▶ _Directions_:
Pick up the news report on the teenager's lawsuit over the Amazon delivery van crash and continue it from its final sentence.

# Start of Supplied passage

AUSTIN (KXAN) — In mid-January, Central Texas teenager Macie Martinez was injured in a crash involving a driver making deliveries for Amazon, now she’s suing the company, the contractor and the driver.

A DPS crash report shows Martinez was driving south on Ranch to Market 620 when the delivery driver in a commercial van pulled out in front of her, trying to go northbound on RM 620 and hit her Jeep. According to the lawsuit, the delivery driver was “hurriedly exiting an adjacent apartment complex’s private drive” when she turned out onto FM 620.

Martinez remembers seeing the white van near the road. “Normally people don’t just pull out. Well, in just in a matter of seconds, she pulled out in front of my car. I just remember feeling the impact of both our cars together.” Martinez’s doctors say she suffered fractured ribs, a concussion, a fractured wrist and burns from the airbag.

# End of Supplied passage
# Start of Information given

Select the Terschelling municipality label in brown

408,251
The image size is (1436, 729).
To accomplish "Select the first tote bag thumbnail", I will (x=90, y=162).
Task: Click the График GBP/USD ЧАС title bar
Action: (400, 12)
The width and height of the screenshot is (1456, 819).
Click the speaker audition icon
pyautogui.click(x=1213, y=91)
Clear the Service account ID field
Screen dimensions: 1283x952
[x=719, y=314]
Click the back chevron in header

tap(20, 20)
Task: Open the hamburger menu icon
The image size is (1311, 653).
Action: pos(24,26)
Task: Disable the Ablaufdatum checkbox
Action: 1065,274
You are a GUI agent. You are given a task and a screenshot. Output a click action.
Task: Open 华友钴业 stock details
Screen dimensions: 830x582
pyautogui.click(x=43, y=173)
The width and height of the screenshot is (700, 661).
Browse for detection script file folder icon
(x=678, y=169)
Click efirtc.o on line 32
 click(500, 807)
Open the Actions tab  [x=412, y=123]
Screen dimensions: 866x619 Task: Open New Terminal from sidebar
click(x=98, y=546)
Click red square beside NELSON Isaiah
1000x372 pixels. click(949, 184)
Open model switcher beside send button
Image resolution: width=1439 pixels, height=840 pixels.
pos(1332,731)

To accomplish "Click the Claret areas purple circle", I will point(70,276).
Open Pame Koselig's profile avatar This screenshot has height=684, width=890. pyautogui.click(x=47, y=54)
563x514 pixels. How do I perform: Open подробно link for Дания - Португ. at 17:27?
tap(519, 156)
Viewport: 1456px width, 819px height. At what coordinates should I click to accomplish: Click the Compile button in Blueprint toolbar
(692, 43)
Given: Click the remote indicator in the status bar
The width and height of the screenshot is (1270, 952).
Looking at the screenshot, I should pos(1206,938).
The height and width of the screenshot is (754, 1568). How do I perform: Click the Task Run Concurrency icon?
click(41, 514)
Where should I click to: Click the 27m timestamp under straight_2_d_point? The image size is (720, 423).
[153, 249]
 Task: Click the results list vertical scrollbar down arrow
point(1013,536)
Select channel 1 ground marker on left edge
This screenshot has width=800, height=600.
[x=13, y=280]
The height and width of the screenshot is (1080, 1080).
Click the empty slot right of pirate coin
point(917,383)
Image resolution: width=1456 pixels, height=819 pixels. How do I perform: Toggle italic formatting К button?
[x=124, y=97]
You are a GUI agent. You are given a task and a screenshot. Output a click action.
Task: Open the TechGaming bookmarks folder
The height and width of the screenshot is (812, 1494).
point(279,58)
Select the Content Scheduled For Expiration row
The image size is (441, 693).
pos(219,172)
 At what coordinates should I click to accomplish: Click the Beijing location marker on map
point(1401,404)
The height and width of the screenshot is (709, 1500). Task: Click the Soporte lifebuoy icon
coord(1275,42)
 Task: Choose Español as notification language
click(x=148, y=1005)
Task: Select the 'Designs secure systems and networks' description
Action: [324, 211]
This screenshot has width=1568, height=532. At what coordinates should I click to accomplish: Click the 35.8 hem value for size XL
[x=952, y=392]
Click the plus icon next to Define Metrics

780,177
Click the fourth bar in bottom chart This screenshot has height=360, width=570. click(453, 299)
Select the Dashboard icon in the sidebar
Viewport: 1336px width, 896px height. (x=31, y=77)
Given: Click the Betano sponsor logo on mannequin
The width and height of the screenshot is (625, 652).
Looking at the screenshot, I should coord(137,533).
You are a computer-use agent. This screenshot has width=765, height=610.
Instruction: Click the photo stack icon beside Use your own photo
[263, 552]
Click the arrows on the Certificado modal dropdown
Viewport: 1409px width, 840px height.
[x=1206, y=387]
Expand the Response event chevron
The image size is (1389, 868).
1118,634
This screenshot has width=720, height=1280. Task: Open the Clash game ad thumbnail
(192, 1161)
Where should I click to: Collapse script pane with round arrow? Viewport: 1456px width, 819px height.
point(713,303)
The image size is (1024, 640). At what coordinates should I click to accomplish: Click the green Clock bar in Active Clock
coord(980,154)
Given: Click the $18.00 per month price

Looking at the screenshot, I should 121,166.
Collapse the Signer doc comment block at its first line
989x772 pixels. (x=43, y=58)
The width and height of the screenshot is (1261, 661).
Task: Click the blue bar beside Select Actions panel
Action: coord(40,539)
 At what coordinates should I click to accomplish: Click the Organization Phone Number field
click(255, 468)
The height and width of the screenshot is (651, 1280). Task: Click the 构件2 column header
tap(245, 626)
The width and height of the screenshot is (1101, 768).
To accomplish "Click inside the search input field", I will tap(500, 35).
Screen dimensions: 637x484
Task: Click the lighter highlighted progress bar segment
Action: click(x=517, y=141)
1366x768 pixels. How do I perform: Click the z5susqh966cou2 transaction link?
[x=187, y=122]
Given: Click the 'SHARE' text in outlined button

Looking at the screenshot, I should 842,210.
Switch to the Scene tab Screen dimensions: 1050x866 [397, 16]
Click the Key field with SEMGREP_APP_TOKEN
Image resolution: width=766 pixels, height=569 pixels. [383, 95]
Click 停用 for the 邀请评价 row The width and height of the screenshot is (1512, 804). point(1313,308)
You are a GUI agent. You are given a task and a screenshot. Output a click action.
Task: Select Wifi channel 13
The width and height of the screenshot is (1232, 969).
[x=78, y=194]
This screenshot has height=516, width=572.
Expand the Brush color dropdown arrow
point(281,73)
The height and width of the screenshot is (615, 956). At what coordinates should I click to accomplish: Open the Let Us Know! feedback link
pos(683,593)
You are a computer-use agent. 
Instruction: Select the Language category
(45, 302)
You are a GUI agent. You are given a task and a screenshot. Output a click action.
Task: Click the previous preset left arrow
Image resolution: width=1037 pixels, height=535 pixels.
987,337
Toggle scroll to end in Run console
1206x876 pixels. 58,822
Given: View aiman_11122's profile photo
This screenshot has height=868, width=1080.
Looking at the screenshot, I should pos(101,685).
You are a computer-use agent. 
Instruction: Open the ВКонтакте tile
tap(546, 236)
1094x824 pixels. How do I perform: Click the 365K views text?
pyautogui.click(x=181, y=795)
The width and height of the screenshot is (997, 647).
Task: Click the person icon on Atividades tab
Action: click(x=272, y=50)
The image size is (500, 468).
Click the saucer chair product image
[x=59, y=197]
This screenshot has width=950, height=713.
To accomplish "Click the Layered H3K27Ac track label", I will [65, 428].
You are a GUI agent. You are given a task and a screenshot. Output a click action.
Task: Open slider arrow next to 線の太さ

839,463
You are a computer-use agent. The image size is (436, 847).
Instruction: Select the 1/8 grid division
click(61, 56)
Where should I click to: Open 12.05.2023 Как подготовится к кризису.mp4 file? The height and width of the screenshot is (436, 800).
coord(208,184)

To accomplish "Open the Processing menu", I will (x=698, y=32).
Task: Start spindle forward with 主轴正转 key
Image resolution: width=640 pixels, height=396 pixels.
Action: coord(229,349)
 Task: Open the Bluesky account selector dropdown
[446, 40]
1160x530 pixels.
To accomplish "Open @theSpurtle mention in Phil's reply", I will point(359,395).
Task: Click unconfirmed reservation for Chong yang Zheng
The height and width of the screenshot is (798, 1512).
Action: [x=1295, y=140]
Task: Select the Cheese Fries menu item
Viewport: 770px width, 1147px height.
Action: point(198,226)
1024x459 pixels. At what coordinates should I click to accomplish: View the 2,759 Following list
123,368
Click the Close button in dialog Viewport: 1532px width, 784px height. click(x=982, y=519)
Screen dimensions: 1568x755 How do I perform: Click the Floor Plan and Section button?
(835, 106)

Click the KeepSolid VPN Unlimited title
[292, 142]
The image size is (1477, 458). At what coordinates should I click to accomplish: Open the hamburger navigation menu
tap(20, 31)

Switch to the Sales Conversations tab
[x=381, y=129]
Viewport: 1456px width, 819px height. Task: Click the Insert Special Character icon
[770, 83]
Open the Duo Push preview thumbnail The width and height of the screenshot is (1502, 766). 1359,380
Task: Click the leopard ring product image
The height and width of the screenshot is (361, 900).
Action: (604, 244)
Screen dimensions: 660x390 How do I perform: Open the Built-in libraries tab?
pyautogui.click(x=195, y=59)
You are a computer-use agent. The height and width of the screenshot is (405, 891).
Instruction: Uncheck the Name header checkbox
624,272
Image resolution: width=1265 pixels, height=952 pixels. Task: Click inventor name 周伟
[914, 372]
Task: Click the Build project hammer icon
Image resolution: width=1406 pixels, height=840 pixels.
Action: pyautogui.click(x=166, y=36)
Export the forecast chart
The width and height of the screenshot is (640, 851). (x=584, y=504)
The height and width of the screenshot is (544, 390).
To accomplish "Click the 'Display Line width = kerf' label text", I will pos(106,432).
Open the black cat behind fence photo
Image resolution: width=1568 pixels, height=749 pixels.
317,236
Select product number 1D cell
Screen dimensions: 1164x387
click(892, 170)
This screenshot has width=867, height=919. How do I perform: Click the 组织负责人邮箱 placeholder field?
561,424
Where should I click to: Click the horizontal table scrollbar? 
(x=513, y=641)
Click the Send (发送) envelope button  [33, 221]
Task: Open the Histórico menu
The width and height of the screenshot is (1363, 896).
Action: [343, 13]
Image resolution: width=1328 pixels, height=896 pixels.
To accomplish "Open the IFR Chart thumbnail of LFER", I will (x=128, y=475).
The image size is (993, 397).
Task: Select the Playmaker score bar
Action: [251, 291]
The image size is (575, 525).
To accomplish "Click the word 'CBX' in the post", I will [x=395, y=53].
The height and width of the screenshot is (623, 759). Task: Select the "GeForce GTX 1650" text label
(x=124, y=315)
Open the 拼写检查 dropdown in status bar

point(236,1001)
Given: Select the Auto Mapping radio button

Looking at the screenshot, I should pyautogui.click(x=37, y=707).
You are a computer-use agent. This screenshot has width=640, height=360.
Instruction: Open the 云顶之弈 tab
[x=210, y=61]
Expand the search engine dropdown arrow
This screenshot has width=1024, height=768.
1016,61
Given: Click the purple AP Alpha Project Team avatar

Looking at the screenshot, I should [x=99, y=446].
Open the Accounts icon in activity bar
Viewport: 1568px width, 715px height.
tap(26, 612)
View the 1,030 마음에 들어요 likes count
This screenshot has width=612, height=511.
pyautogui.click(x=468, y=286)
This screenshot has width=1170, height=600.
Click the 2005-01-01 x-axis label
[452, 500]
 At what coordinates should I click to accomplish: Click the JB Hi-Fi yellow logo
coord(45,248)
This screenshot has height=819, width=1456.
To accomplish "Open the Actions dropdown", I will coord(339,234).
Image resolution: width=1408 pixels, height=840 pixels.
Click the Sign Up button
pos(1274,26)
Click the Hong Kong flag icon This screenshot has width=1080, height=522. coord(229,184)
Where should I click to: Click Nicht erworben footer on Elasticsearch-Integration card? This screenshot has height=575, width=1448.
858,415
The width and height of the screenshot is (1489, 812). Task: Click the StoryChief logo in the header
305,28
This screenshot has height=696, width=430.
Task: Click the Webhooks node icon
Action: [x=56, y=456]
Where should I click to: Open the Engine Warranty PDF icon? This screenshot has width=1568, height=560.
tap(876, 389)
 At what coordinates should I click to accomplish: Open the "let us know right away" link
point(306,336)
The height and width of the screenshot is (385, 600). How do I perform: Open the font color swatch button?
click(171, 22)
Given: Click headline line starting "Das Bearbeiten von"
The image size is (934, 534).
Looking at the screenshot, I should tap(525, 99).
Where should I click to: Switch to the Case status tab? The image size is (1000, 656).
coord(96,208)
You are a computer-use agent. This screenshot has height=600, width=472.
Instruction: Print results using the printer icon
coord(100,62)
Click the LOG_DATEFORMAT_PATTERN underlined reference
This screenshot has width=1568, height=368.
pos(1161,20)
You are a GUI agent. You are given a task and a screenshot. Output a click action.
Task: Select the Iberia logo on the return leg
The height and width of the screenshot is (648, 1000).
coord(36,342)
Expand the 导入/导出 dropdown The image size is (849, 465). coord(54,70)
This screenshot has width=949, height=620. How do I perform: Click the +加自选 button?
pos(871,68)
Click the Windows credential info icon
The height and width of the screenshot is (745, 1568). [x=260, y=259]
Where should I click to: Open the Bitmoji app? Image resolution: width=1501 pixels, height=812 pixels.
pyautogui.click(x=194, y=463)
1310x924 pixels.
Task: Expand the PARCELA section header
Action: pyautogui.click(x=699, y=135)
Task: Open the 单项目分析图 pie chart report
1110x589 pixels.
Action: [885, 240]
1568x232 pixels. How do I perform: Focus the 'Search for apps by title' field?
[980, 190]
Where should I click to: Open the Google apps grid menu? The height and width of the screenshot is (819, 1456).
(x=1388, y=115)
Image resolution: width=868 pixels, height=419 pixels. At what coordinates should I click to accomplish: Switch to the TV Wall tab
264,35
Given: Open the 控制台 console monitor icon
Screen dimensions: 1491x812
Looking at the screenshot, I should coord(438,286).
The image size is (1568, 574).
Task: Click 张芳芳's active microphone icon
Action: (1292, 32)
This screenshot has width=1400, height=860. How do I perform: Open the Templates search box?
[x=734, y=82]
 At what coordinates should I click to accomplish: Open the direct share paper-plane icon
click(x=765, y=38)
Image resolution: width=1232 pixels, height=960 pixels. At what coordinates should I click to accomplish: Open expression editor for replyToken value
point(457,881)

# End of Information given

▶ _Result of this task_:
The Amazon driver was not cited for a traffic violation, but the DPS report shows the driver was at fault. Martinez’s lawsuit accuses the company of pressuring drivers with inadequate training to meet unsafe deadlines. Many of the drivers are subcontracted for deliveries.

“When Amazon has policies of you can get your stuff in two hours, it puts pressure on these drivers. It’s not safe,” Misty Drubert, Martinez’s mother said. “I could’ve had an empty chair next to me over somebody’s policy and somebody’s need for stuff.”

The family’s attorney, Brad Bonilla, says they’re hoping this case brings change to the way companies take responsibility for safe deliveries.

“They are perfectly capable of creating their own delivery force,” Bonilla said. “From a legal standpoint, the only reason you try to bring in contractors is to insulate yourself from mistakes that might happen in the delivery process.”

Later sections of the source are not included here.